I could go on but for some reason, these obvious improvements seem to fall on deaf ears. Perhaps many Windows users feel like Mac users are looking down on them or feel superior to them in some way. I know that personally, I only sing the praises of my Mac in the hopes that the people I’m speaking to might be willing to listen as I truly think that it’s a better experience. I mean, if I found a bar better than the ones my friends usually hang out at, I’d tell them too. I want everyone to hang out at the best bar, so that we can all have the best time possible.

And the point of this article was not to pit Microsoft vs. Apple, even if it was, perhaps, to pit Apple vs. other big business in general. Put it this way: when Apple reduced the price of the iPhone by $200 a month after I bought mine, they gave me $100 back. They didn’t have to do this, I didn’t feel cheated because I paid X amount of dollars for something and it was later priced at X-200. I was willing to pay $600 for the thing and so I did, no one tricked me into it, and since when is lowering the price of a product a bad thing?

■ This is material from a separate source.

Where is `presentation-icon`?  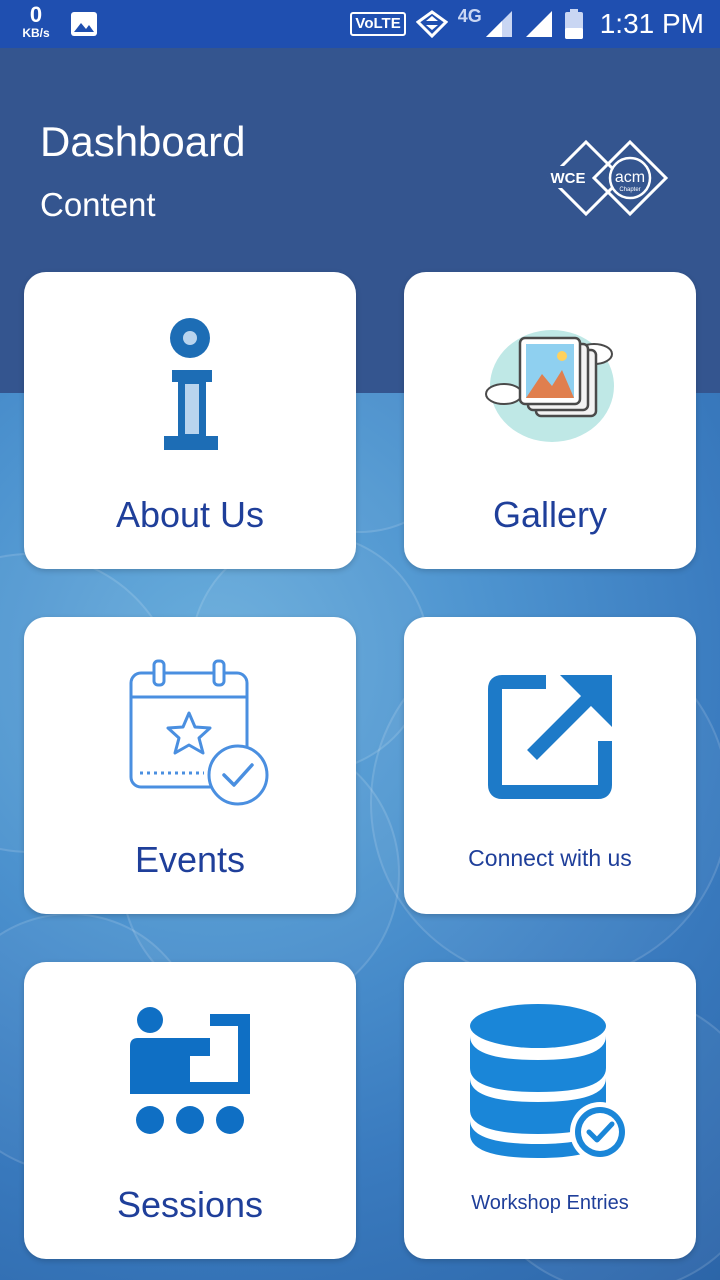 presentation-icon is located at coordinates (190, 1070).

When’s the last time McDonald’s refunded you 50 cents after they lowered the price of a cheeseburger from $1.99 to $.99? When’s the last time Verizon refunded you anything?

But why all the proprietary-ishness?

It’s not an excuse, per se, but I will say this: Apple’s computers are based largely around the hardware/software model where they make it all and therefore can control how well it all works together. In many other aspects of life this is seen as perfectly acceptable: no one gets upset that the guys who write newspapers also run the printing presses the papers are printed on, or get fired up when you go to a restaurant and the only choice of silverware is that supplied by the restaurant itself. I can fully understand that the Microsoft / PC maker approach allows much cheaper PCs to be produced and so more people can afford to have a computer. But this leads to one of my primary points: many PC makers are just looking to make the quickest buck, get a product out the door so that they can start raking in the cash for it. It doesn’t mean that they’re of equal quality. Go to a fine steakhouse and munch into their sirloin, then get a TV dinner called “Finest Sirloin.” Notice any difference?

Of course, if you’ve been eating that TV dinner every night for the past 20 years, it can be easy to forget the difference between it and the real thing.